Context and objectives: Pulmonary hypertension (PHT) represents one of the severest complications and is life-threatening for patients suffering from systemic sclerosis (SSc). In France, the modalities for screening and treating PHT related to SSc are not well codified and no consensus has been reached. We conducted a survey among physicians inscribed on the list of the French Research Group on Sclerosis (GRFS - Groupe de Recherche Francais sur la Sclerodermie) to gather information on the status of the management of PHT related to SSc.
Methods: In 2002, we sent a questionnaire to 160 physicians, members of the GRFS, to assess the epidemiology and clinical profile of SSc patients as well as the modalities of screening and management of PHT in these patients.
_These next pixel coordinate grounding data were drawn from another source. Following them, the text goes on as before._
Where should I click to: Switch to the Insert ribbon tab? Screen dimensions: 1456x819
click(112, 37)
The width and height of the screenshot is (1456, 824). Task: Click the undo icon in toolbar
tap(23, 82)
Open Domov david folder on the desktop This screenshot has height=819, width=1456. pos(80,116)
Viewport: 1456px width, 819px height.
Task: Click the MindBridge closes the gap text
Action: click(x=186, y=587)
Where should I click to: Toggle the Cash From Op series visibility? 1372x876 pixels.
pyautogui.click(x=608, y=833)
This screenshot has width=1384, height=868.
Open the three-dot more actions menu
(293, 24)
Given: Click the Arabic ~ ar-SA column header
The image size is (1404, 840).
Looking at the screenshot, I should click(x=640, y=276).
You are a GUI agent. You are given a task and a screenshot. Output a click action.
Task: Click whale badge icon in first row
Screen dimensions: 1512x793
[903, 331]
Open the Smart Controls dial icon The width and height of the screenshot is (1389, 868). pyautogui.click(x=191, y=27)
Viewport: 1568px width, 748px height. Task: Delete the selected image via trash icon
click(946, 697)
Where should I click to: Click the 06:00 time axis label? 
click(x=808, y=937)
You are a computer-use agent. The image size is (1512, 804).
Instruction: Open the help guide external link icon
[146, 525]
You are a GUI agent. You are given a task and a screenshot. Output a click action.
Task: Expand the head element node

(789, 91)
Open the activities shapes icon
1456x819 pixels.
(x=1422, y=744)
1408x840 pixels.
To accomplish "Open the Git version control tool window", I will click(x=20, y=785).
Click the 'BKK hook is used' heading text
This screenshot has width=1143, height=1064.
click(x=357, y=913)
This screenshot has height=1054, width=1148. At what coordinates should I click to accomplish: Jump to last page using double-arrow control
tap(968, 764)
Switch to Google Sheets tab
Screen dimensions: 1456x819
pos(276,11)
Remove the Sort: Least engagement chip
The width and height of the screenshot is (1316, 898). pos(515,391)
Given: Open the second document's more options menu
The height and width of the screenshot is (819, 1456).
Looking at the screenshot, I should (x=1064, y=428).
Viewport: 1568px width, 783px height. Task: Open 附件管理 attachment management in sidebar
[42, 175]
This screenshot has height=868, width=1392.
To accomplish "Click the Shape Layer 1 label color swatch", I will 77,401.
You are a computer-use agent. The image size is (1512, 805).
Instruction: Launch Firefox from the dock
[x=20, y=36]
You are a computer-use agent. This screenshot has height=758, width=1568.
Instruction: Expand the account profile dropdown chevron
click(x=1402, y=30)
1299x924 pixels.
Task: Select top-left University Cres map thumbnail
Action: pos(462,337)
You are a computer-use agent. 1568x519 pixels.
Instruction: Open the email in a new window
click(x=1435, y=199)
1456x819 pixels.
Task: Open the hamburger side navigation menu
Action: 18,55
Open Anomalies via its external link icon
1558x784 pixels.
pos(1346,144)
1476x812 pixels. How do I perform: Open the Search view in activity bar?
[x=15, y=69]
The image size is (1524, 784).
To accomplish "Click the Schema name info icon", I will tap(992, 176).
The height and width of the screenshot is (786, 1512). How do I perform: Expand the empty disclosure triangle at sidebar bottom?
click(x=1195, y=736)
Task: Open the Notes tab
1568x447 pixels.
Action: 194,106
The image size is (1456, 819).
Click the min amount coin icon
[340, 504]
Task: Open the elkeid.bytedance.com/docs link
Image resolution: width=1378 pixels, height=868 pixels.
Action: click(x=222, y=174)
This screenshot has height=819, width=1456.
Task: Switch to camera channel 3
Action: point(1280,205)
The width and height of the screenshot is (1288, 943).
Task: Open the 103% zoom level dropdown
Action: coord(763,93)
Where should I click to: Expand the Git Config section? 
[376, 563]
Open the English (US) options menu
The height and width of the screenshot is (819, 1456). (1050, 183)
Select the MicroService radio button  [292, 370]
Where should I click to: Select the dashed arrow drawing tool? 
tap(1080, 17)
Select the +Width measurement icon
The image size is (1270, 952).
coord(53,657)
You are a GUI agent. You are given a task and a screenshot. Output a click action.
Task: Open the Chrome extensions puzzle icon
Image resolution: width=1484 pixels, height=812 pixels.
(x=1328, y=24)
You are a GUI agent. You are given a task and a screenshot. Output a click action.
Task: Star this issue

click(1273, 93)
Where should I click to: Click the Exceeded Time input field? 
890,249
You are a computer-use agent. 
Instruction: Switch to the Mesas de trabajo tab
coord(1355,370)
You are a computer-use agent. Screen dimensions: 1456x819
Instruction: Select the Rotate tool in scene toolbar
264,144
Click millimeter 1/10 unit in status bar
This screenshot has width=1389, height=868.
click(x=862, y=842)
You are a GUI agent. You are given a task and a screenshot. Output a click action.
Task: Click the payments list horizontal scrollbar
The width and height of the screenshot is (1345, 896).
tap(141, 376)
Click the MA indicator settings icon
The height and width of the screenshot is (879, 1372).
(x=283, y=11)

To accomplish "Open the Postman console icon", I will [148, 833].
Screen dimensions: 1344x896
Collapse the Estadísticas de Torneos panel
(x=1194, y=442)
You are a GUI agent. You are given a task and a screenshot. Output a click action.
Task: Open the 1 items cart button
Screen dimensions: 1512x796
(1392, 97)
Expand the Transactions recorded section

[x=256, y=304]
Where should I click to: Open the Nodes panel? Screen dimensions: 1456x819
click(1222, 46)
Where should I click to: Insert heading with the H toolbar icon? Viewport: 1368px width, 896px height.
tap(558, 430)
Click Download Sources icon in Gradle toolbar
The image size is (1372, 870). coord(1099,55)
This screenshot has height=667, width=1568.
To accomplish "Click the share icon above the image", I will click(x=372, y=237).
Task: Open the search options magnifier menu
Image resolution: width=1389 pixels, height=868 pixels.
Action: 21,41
Results: Eighty-eight physicians in 71 centres replied to the questionnaire. Each centre followed-up a mean of 33 SSc patients, with a global distribution of 53% limited and 47% diffused SSc. These physicians saw a mean of 5 new cases of SSc per year. The patients had been referred by town practitioners (53%) or from the hospital (47%). The mean number of SSc patients with PHT was of 5.1 per physician (1.5 new SSc + PHT patients per year). Almost all the centres (65/67) who replied systematically screened for PHT in SSc patients using Doppler echocardiography a mean of every 1.3 years. For the management of the patients exhibiting PHT, the majority (41/63) of centres collaborated with a specialized unit. Around one third of the centres treated these patients with calcium channel inhibitors (82%) and/or prostacyclin (90%). All the patients were followed-up by Doppler echocardiography. The majority of the physicians (72%) were interested in a research protocol on the subject and each could have included 4 patients, i.e., a total of 160.
Conclusion: Pulmonary hypertension, a severe complication of SSc is screened for by the physicians of the GRFS using echocardiography with a frequency similar to Who guidelines (1.3 versus once/year).